Game Blurb: D&D and Modern Game Design

If you’re interested in game design chances are this isn’t the first time you’ve heard of Dungeons & Dragons (D&D for short) or pen and paper roleplaying games, but you may not know the important role that they play in the history of game development and design that makes them relevant to the games industry today.

Way, way back, in a mythical era, called the seventies, two guys, Dave Arneson and Gary Gygax, played a miniature wargame called, Chainmail, with supplemental rules for a fantasy setting created by Arneson. The game took place in Gygax’s basement and when it was over the two began collaboration on the world’s first pen and paper roleplaying game: Dungeons & Dragons.

 

Gary Gygax
Gary Gygax

 

Dave Arneson
Dave Arneson

 

In case you’re not familiar with the terminology pen & paper games are games that do not require a specific board or game pieces with the exception of various dice. You can use other objects such as game boards and miniature figures if you wish, but they are not needed.

D&D itself is a pen & paper roleplaying game, in which players create a character of various races and classes that represent them in the game. Players then use these characters to interact with a world (usually of the fantasy genre) created by a DM or Dungeon Master. The game itself provides rules or systems for how players can interact with the game’s world and whether or not their attempted actions fail or succeed. In short, the rules govern the chance of success of any action based on stats assigned to the player’s characters.

twenty sided die
You can blame twenty-sided die for any misfortune with random number generators.

 

If this system seems familiar to those you find in roleplaying games it’s because D&D’s systems were the inspiration for a ton of different video games.

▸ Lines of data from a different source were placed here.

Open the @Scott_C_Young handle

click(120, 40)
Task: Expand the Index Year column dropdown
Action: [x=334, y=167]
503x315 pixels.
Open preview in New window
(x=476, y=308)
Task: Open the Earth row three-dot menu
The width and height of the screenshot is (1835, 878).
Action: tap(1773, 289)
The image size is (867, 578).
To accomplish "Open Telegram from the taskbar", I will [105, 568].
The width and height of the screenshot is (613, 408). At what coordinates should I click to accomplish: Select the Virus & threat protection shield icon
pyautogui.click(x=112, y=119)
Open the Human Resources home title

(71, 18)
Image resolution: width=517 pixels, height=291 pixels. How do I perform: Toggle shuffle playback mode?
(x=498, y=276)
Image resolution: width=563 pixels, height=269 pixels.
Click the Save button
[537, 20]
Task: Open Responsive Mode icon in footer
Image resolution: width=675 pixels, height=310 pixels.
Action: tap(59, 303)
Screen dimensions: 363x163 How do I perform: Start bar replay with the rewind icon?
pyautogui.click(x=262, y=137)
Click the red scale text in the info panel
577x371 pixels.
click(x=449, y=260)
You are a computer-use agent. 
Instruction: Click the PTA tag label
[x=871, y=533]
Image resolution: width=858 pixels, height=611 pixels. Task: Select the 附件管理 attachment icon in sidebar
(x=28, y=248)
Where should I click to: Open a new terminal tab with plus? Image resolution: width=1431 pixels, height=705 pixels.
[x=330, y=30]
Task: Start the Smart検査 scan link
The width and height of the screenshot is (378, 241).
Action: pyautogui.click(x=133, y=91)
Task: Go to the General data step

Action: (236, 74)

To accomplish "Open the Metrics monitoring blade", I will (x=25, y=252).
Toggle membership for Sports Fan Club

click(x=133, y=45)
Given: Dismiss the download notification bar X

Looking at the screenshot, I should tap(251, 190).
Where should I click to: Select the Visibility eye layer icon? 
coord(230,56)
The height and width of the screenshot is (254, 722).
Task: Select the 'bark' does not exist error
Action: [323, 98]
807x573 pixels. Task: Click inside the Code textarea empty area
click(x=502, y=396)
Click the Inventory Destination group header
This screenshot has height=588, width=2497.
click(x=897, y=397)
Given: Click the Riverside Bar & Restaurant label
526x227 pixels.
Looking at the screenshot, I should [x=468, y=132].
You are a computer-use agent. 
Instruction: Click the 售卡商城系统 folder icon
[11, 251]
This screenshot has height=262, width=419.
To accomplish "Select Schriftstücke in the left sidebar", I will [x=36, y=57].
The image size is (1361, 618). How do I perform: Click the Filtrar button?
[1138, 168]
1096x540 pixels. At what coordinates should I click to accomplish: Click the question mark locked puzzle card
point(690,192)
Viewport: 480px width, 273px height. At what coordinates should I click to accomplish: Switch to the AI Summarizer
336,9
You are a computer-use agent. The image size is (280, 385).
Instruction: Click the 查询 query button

Modern game series like Dragon Age or Pillars of Eternity pull heavily from these systems and other games pull individual mechanics out of this system and use them in their games.

Here are just a few:

CHARACTER CREATION

Assigning attributes point, skills point, having feats or abilities, these mechanics found in many roleplaying games and even some non-roleplaying games all stem from D&D originally.  Even the concept of having a class that outlines your characters abilities or being able to play as various races that appear in literary works of Fantasy such as, J.R.R.Tolkein’s, Lord of the Rings.

Character creation sheet
This is how you create a character in D&D

 

COMBAT

Baldur's Gate Enhanced Edition Logo
If you want to see one of these games for yourself you should look at the remaster of Baldur’s Gate one of the most critically acclaimed Dungeons and Dragons games.

In the mid 90’s to early 2000’s Wizard’s of the Coast, D&D’s publisher, worked with video game developers to make games that were a direct port of D&D’s mechanics and rules.

Modern games still, to this day, often utilize various elements from D&D’s combat mechanics. Whenever you see combat damage as an integer greater than one number and lesser than another you can thank D&D and the use of dice rolls to determine varying factors such as damage or a character’s chance to hit. Any time you see the term “critical hit” or critical damage you can thank D&D’s critical hit mechanic that grants players bonus damage for rolling a ’20’ on a 20-sided die.  The idea of “leveling up” comes from D&D too. Players gather experience points as they interact with the world and gain more experiences. Once a player has enough points they “level up” and are able to increase varying stats and abilities of their character.

STORY / NARRATIVE

D&D was one of the first games to feature branching narrative or multiple narrative paths. Not only can DM’s plan for branching narrative and construct it before players sit down for a session, but DM’s can change the story on the fly based off of player’s choices creating a fluid and believable world.

This is one category in which D&D has a strong competitive edge and one of the reasons I believe it is still so popular today. D&D’s open systems and rules allow for unprecedented freedom in the choices of its players and allows them to truly play a role in shaping the story versus choosing between ‘Choice A’ and ‘Choice B’ as we do in so many other games today.

These are just a few of the ways D&D has played a role in shaping the modern game industry and without it I believe the games we play today would be radically different. So, next time you land a critical hit in World of Warcraft, create a new character in Destiny, level up in Skyrim, or choose between several different dialogue options in Mass Effect remember the game that pave the way for it all: D&D.

Commander Shepard and the dialouge wheel featured in the Mass Effect games.